= Adam Sky (Australian DJ) =

Australian dance music DJ (1977–2019)

Adam Gary Neat (1977 – 4 May 2019), known professionally as Modium and later as Adam Sky, was an Australian dance music DJ.

==Early life and education==
Neat was from Melbourne and was the son of Gary Neat, a businessman and politician who was formerly a journalist with the Australian Broadcasting Corporation.

==Career==
Neat worked in information technology, including as an entrepreneur, before focusing on his DJ career. Based in Singapore, Adam Sky was ranked third most popular DJ in Asia. He worked with acts including Fatboy Slim, The Scissor Sisters, David Guetta, Afrojack, and Taio Cruz, had several signed tracks, and had a large number of tracks chart in the Top 100 and Top 10. He was resident DJ at several clubs starting in 2011 as Modium with Hedkandi's Ministry of Sound events; since moving to Singapore he referred to Altimate in 1-Altitude in Raffles Place as his "home base". He also hosted a radio show with more than a million listeners each month, The Guestlist or Guest List Radio, and in March 2018 founded Jupiter Labs, a talent agency incorporating a production facility called Titan Studio, in Singapore.

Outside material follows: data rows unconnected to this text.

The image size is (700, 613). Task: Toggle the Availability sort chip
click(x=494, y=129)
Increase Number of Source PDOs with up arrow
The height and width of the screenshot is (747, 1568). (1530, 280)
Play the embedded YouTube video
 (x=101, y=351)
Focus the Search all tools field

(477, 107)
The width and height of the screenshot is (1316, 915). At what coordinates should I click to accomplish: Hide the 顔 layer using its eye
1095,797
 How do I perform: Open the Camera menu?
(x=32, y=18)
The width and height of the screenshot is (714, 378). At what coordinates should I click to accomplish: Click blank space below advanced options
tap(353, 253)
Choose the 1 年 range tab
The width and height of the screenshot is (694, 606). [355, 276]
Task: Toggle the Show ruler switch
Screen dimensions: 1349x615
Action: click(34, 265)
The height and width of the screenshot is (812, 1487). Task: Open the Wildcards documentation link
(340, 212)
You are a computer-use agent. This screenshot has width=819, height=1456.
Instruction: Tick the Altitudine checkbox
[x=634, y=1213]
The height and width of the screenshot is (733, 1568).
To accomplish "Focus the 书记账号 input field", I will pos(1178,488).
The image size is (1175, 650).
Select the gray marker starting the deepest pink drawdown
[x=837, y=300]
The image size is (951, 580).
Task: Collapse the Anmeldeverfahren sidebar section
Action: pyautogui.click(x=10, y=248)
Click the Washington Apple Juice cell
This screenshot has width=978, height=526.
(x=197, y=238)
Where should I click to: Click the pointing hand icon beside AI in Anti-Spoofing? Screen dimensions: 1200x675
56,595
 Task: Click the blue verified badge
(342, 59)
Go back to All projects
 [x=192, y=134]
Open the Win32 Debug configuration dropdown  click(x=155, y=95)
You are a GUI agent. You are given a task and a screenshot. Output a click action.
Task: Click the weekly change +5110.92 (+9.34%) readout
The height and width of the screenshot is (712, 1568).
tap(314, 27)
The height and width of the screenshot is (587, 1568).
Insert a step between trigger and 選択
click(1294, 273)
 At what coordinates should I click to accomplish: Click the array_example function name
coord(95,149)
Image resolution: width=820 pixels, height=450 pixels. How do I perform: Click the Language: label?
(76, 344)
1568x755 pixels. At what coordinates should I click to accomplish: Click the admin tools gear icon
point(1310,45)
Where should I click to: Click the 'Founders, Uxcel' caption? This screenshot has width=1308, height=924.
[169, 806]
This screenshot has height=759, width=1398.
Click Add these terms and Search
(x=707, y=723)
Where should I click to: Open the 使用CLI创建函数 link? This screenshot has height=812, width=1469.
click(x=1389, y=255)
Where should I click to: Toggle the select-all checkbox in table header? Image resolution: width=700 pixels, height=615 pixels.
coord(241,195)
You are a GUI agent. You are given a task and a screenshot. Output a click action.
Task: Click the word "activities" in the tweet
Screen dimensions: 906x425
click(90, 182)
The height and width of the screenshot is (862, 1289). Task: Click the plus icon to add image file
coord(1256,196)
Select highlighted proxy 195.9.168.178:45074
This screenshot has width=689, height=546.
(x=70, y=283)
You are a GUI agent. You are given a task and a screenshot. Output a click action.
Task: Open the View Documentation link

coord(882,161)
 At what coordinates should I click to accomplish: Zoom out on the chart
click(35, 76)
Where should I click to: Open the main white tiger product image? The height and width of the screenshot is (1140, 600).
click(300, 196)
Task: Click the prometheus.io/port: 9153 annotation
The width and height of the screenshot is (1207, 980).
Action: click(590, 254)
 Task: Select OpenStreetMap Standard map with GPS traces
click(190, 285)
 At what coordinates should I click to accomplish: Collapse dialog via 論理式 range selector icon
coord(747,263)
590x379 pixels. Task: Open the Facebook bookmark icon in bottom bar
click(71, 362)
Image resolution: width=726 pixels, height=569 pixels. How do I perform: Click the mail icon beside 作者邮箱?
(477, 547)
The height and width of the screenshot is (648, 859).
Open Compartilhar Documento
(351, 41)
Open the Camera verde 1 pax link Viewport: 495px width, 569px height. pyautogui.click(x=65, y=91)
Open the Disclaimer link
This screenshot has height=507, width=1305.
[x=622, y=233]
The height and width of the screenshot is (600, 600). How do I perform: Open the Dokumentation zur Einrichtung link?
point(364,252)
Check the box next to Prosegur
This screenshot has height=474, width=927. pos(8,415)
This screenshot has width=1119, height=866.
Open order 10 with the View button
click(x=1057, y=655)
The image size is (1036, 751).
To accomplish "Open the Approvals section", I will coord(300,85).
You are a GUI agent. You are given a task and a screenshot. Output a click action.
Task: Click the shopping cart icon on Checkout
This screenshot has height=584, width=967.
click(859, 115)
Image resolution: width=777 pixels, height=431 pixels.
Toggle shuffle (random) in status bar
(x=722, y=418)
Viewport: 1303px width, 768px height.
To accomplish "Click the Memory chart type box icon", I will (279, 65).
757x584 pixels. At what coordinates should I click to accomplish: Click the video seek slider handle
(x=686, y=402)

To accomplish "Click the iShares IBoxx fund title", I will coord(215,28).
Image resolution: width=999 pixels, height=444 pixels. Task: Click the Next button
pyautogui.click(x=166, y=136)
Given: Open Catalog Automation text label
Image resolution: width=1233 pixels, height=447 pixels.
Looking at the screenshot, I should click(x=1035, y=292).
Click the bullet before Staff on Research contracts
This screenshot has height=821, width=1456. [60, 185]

==Private life and death==
Sky was married to Marvie Jean Tejada. Sky died on 4 May 2019 at the age of 42 at the Hillstone Villas resort in South Kuta, Bali, Indonesia. His assistant Zoia Lukiantceva fell approximately 10 m from a terrace and broke her leg; Sky apparently rushed to help her while drunk and was discovered the next day near the bathroom of the vacant villa below the one in which they were staying with another friend, having bled to death after cutting his arm on the window.